** What is required **
Apart from the pictures, every entry below must be given again exactly.

** Provided information **

+===+

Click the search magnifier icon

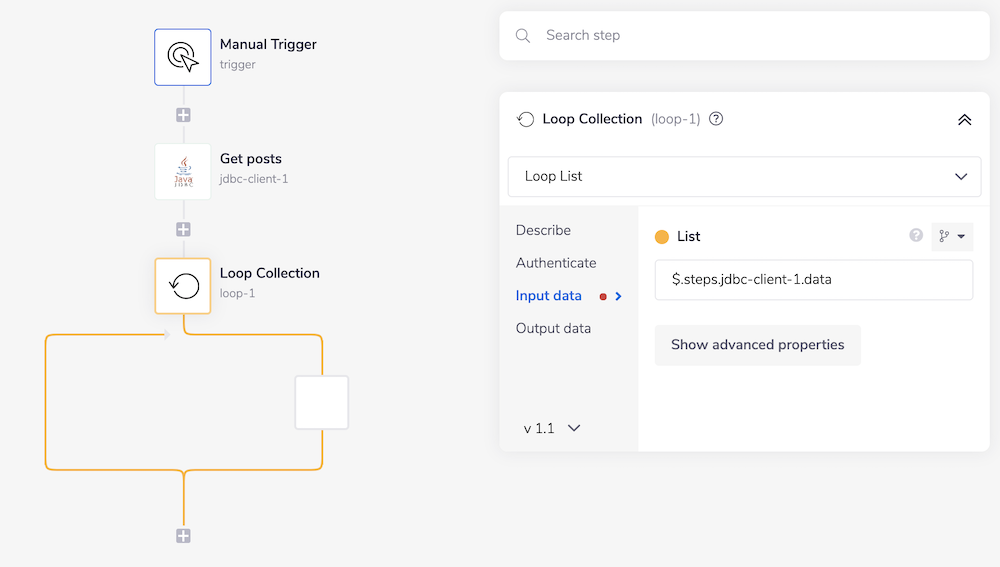(x=523, y=36)
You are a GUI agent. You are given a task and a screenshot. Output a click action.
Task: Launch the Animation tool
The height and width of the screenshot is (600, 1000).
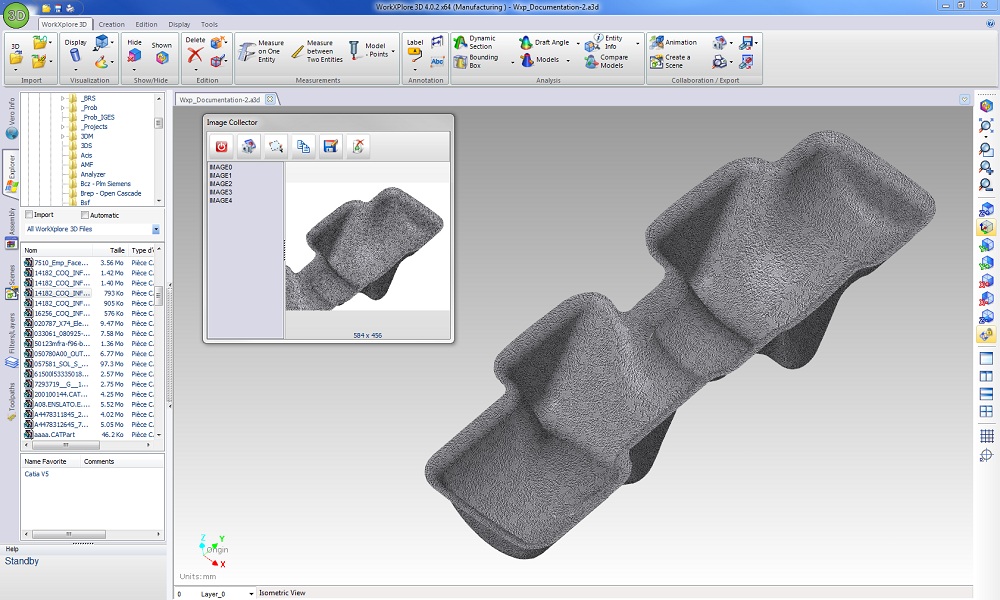tap(672, 43)
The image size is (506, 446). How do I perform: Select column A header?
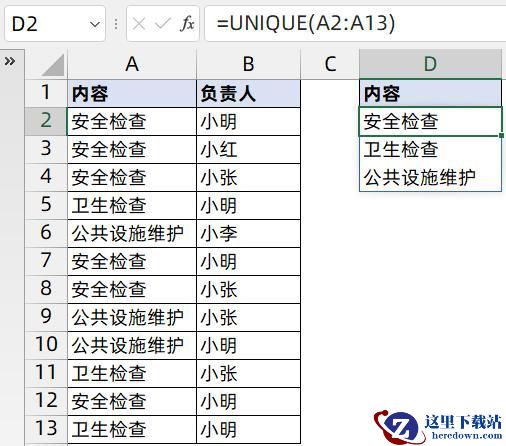(132, 64)
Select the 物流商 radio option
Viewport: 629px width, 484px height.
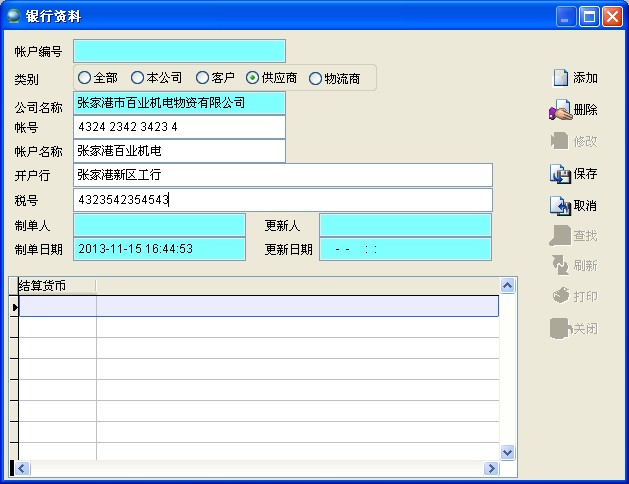tap(316, 78)
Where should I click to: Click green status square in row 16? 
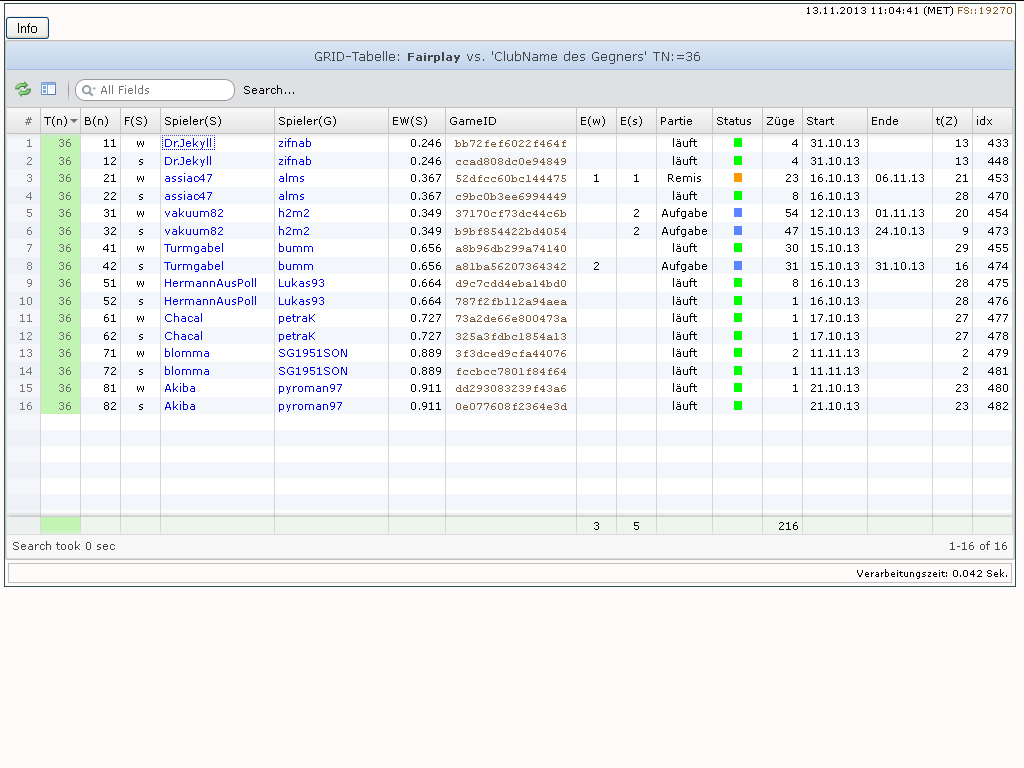coord(738,406)
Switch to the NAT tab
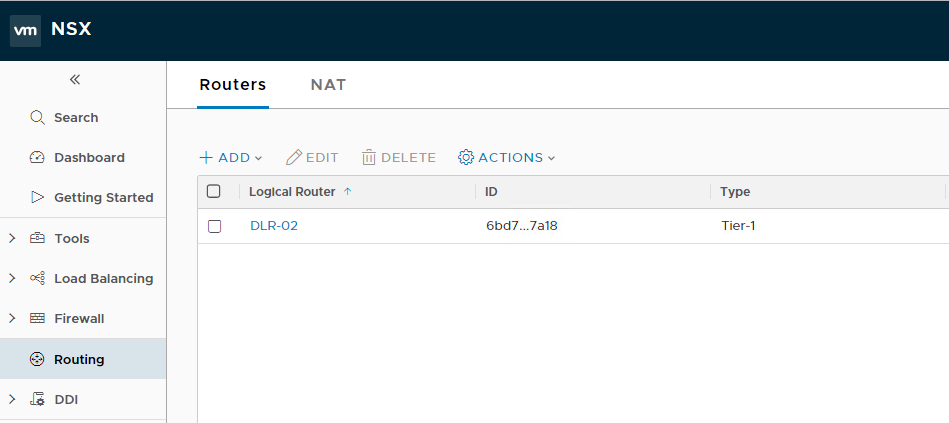Screen dimensions: 949x423 328,85
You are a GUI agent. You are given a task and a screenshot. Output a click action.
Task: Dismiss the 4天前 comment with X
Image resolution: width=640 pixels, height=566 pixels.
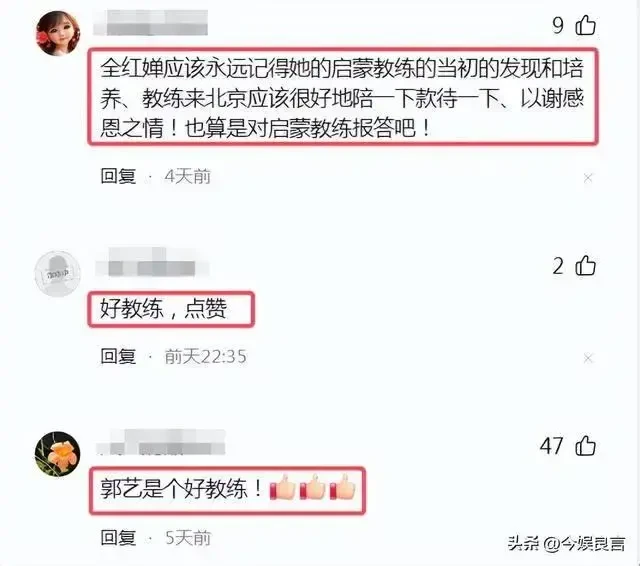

+===+

** Result **
Click the search magnifier icon

(x=523, y=36)
You are a GUI agent. You are given a task and a screenshot. Output a click action.
Task: Launch the Animation tool
The height and width of the screenshot is (600, 1000).
tap(672, 43)
The image size is (506, 446). How do I perform: Select column A header?
(132, 64)
Select the 物流商 radio option
Viewport: 629px width, 484px height.
tap(316, 78)
Where should I click to: Click green status square in row 16? 
coord(738,406)
Switch to the NAT tab
Screen dimensions: 949x423 328,85
You are a GUI agent. You are given a task and a screenshot. Output a click action.
Task: Dismiss the 4天前 comment with X
Image resolution: width=640 pixels, height=566 pixels.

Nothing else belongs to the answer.